Собственно, помнить старый режим она и не может: год рождения — 1915-й: уже военный, уже предгибельный, так что ни о каком приличном благополучии там и речи быть не может. Речь о другом. Маленькая поэма «Год рождения», написанная в 1936 году и специально посвященная тому детству, которого «я не забыла», — рисует это незабытое: запах мыла, цветастая клеенка стола, птицы и собаки, которые милее кукол… И тотчас: «Было в маленьком городе лето, зной шинельный, чужой неуют. Каменеющие галеты из карманов солдаты дают»… Солдаты вытеснили родителей и тетушек… «Слишком много знали о смерти. Нищий умер под нашим крыльцом.

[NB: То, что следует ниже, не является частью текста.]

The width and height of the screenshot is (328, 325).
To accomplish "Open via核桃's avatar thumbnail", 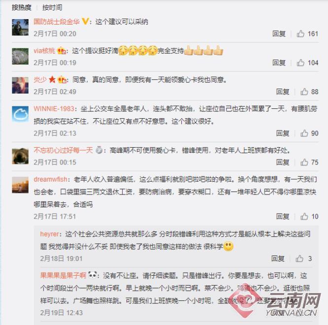I will coord(20,56).
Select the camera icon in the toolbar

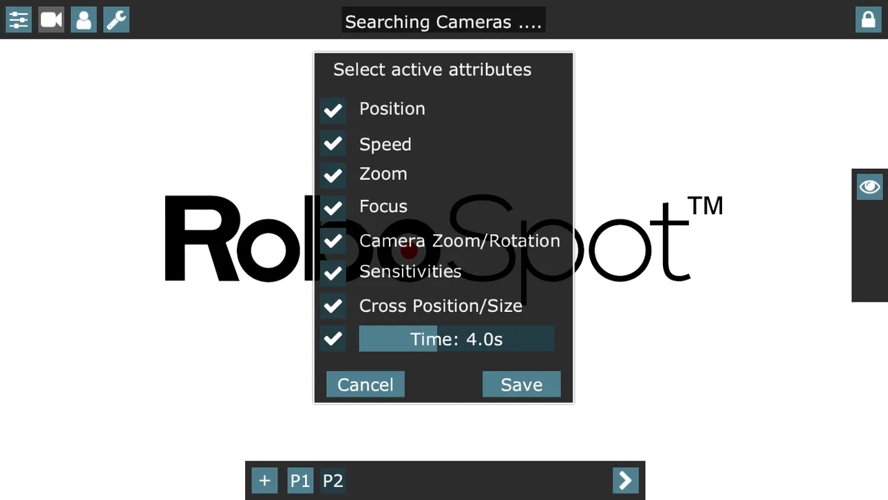50,19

Даже кукла — сестра милосердия с некрасивым тряпичным лицом. Даже ночью собачьим лаем нарушается шаг темноты. Даже в поле, где мы собираем недотоптанные цветы. Как часами мы там бродили, как под насыпью, под мостом, неожиданно находили пулю, пуговицу с крестом…»
Это — детство?!
Никакое не «детство». Пропасть на месте «детства». Провал. Красной чертой отчеркнуто.
Вернее, черно-красной. Учительница сказала, что умер Ленин. Потрясение потребовало стихов: первое стихотворение в жизни — об этой смерти. Когда назавтра отнесла учительнице исписанный листок, увидела, что стихи написали почти все сверстники-первоклашки — без всякого задания, по велению души. (За полторы тысячи километров от Одессы, в Питере, в это самое время на эту же тему пишет первое в жизни стихотворение тринадцатилетняя Ольга Берггольц. Ленинский призыв в поэзию!).
Отсчет биографии — с этого чистого листа. Без всяких предков.
Нет ли тут анкетного страха?
Нет. Никаких причин скрывать своих родичей от «кого следует» — нет. Там и так все известно. Причина одна: в душе, которая отказалась от прошлого, прежнего и поверила в новый мир, — для прошлого нет места.
Это — черта поколения. Они все — родившиеся в «позорное десятилетие» между Революциями — осознали себя новыми людьми на новой земле. Но такой «чистоты опыта», как у Маргариты Алигер, нет, кажется, ни у кого. Вот уж комсомольская богиня!